Esta notificación fue dictada por la Presidencia de la Corte Provincial de Sucumbíos, que conoce el juicio planteado por comunidades indígenas en contra de la petrolera estadounidense. Según un comunicado de prensa difundido por la Procuraduría, el Estado ecuatoriano propuso depositar el valor de dicho laudo en una cuenta en garantía hasta que la justicia determine si los fondos debían ser pagados a Chevron o atender el embargo solicitado por las comunidades amazónicas que litigan con la petrolera.
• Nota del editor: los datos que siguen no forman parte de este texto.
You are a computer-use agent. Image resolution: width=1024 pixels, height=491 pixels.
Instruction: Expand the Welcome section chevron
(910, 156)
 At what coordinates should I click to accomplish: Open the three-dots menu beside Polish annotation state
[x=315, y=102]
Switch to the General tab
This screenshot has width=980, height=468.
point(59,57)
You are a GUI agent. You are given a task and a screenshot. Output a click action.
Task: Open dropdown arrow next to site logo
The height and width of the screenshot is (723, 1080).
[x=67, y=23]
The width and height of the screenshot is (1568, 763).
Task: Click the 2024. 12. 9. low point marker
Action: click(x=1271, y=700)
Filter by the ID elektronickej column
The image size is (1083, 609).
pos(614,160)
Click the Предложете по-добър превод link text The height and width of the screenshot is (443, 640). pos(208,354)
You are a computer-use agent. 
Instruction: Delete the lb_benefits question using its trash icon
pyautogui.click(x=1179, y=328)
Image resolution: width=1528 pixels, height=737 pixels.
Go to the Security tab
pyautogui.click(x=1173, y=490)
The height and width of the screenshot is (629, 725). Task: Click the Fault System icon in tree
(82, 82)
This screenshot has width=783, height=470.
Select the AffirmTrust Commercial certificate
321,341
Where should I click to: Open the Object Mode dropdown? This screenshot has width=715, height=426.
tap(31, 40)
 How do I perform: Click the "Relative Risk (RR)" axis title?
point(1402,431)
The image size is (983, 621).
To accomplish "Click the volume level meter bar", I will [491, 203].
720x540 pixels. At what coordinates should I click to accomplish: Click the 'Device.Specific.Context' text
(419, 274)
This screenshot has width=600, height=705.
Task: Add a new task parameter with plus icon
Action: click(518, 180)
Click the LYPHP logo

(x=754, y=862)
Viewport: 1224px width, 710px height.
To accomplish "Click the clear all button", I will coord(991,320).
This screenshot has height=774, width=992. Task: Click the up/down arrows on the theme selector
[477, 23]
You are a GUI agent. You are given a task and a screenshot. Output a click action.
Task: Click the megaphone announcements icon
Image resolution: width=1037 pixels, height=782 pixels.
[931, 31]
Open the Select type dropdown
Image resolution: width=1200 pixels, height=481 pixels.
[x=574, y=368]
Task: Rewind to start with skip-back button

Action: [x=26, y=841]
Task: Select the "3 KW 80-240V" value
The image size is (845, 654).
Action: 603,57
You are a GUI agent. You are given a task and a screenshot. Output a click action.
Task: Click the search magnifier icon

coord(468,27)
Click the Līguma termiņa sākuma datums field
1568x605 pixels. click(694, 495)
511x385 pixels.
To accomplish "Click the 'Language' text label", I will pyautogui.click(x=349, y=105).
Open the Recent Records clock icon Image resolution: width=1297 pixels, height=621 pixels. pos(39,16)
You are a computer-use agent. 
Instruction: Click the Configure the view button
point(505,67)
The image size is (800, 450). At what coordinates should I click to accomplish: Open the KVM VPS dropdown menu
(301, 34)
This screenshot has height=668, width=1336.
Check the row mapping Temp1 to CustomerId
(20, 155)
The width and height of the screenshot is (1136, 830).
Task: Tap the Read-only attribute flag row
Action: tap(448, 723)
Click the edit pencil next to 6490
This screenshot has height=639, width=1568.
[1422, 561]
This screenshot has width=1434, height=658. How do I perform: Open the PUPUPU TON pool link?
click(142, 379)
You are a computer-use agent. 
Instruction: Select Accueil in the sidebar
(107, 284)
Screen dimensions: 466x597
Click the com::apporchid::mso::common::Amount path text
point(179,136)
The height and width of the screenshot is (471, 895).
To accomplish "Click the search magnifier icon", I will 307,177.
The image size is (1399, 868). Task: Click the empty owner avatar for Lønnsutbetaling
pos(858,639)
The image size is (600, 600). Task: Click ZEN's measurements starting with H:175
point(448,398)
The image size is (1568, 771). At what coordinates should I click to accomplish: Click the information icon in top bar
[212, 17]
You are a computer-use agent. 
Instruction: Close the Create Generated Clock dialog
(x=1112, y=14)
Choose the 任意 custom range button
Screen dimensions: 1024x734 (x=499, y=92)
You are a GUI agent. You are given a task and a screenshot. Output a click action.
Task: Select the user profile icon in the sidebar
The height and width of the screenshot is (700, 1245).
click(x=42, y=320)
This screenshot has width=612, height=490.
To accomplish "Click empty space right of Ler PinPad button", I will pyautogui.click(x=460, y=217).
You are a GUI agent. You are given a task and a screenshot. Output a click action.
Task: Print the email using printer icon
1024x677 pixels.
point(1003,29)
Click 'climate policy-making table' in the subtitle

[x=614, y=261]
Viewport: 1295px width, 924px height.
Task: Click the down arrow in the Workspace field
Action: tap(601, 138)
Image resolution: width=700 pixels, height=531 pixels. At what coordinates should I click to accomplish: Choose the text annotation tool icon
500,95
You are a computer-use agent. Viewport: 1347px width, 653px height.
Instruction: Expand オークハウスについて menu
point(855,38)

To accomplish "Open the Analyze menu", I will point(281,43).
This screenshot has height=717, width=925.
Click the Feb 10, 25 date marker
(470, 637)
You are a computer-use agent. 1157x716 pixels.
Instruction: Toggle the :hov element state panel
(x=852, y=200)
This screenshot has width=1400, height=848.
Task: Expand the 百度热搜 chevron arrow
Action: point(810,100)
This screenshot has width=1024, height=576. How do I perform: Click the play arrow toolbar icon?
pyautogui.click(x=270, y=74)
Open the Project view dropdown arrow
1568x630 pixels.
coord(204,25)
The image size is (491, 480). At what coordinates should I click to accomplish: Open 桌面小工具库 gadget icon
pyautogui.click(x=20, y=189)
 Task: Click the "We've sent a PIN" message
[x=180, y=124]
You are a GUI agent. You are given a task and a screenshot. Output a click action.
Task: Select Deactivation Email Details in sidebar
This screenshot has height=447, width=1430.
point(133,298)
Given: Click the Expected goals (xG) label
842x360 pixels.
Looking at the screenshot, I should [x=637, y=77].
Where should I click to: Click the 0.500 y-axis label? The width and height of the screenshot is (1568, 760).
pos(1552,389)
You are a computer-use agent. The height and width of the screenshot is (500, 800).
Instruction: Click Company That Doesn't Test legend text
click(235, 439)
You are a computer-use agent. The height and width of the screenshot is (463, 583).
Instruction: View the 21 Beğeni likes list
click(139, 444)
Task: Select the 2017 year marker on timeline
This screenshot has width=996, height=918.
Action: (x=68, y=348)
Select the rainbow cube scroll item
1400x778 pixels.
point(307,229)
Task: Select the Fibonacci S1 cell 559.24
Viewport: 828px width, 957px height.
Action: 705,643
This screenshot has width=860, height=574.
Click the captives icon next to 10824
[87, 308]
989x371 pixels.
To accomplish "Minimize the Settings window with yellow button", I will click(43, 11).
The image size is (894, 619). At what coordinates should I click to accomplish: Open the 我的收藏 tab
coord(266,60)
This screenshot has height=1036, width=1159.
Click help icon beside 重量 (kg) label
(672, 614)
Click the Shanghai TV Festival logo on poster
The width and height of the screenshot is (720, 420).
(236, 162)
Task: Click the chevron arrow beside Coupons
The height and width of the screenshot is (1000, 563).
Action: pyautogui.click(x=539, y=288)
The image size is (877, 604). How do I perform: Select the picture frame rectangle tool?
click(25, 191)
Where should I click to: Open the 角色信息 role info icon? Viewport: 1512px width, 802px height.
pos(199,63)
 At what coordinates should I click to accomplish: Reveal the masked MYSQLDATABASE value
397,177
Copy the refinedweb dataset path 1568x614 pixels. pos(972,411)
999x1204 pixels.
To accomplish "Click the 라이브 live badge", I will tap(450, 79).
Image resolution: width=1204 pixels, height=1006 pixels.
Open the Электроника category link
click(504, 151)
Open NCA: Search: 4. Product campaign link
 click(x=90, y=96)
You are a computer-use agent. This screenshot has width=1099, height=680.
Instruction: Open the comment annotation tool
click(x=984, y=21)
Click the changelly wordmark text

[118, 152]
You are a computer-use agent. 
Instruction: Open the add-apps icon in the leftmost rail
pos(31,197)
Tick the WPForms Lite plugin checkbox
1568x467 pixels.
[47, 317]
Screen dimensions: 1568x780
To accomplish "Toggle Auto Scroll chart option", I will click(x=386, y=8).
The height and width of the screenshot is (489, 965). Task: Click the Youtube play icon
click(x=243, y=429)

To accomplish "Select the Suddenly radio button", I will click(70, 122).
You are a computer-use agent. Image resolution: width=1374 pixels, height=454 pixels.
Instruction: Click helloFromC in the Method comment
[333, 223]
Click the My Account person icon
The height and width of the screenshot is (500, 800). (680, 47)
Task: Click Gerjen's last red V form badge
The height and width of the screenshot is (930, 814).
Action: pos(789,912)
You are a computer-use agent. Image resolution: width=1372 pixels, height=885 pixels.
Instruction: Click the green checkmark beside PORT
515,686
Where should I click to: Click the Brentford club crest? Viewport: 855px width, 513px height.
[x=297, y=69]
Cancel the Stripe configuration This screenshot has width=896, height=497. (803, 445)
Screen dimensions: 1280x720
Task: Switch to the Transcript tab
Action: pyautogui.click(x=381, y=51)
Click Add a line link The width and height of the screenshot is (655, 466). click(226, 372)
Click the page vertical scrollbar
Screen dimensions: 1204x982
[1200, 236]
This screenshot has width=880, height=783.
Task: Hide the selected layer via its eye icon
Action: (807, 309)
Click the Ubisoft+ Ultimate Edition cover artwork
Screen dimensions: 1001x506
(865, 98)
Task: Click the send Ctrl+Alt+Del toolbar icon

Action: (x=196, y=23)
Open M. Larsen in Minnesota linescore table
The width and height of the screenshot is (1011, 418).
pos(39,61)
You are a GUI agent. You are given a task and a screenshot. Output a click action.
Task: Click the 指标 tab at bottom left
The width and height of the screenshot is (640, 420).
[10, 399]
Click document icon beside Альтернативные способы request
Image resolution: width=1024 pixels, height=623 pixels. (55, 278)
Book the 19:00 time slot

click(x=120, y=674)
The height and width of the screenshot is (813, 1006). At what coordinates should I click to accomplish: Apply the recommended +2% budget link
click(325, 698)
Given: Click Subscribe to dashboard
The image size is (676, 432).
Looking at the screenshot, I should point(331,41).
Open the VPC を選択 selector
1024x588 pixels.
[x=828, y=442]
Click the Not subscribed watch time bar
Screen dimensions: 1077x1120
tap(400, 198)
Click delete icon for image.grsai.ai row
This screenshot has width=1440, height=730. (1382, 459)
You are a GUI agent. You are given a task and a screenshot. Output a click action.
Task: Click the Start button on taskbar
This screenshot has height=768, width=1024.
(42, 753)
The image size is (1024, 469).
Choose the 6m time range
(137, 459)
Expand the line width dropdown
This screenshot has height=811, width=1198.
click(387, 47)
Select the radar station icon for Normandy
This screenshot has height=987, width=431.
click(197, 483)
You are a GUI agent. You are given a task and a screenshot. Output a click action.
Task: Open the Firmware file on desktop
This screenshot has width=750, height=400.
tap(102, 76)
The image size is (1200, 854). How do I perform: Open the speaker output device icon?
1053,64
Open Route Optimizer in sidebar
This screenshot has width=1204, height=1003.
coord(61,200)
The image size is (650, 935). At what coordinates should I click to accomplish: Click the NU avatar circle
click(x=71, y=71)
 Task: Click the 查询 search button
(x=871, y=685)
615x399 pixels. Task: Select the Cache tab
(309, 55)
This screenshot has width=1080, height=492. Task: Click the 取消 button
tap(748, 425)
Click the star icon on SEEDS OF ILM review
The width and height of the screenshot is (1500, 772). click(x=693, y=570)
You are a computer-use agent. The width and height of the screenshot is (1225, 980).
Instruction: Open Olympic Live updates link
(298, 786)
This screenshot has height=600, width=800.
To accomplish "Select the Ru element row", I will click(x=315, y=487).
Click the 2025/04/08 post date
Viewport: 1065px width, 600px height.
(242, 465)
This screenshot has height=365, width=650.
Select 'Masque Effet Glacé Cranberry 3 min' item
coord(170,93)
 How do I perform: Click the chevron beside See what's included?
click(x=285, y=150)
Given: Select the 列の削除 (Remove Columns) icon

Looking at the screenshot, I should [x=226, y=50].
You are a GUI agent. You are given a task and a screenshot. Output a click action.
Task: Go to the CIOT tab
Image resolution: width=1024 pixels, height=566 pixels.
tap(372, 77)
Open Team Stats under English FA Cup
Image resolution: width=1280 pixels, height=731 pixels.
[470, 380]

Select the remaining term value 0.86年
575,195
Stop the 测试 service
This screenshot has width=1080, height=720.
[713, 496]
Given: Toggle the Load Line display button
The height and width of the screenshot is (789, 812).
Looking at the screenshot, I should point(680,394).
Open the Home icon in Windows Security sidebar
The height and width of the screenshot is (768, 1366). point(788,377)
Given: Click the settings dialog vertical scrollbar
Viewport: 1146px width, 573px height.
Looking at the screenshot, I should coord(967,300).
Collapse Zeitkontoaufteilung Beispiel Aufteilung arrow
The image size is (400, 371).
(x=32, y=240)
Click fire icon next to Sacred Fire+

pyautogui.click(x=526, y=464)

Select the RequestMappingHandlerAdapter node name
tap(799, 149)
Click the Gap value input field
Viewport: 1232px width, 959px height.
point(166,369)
Esto porque esta situación es parte de un conflicto entre terceros y no depende de una decisión del Estado ecuatoriano.

La Procuraduría destacó que la negativa de Chevron ha imposibilitado el diálogo. Sin embargo, pese a esto, el Ecuador ratifica su voluntad de cumplir tanto con sus obligaciones bajo el derecho internacional, como lo hizo recientemente con la compañía Occidental, como de aquellas derivadas de la aplicación del derecho y la justicia nacionales.

El caso conocido como Chevron II se relaciona con siete demandas comerciales que Texaco presentó en los años noventa del siglo pasado en contra del Estado ecuatoriano y ante las cortes ecuatorianas. Chevron, que se fusionó con Texaco en 2001, presentó una demanda arbitral aduciendo que la demora en la resolución de las cortes del Ecuador había producido una violación del Tratado Bilateral de Protección y Promoción de Inversiones (TBI) suscrito entre el Ecuador y los Estados Unidos, por lo que solicitó una indemnización de aproximadamente 1.200 millones de dólares.

Si bien el Tribunal Arbitral encontró al Ecuador responsable de la violación del TBI, atendió los argumentos de la defensa ecuatoriana y concedió una fracción solicitada que equivale a 96 millones de dólares más los intereses generados hasta la fecha efectiva de pago.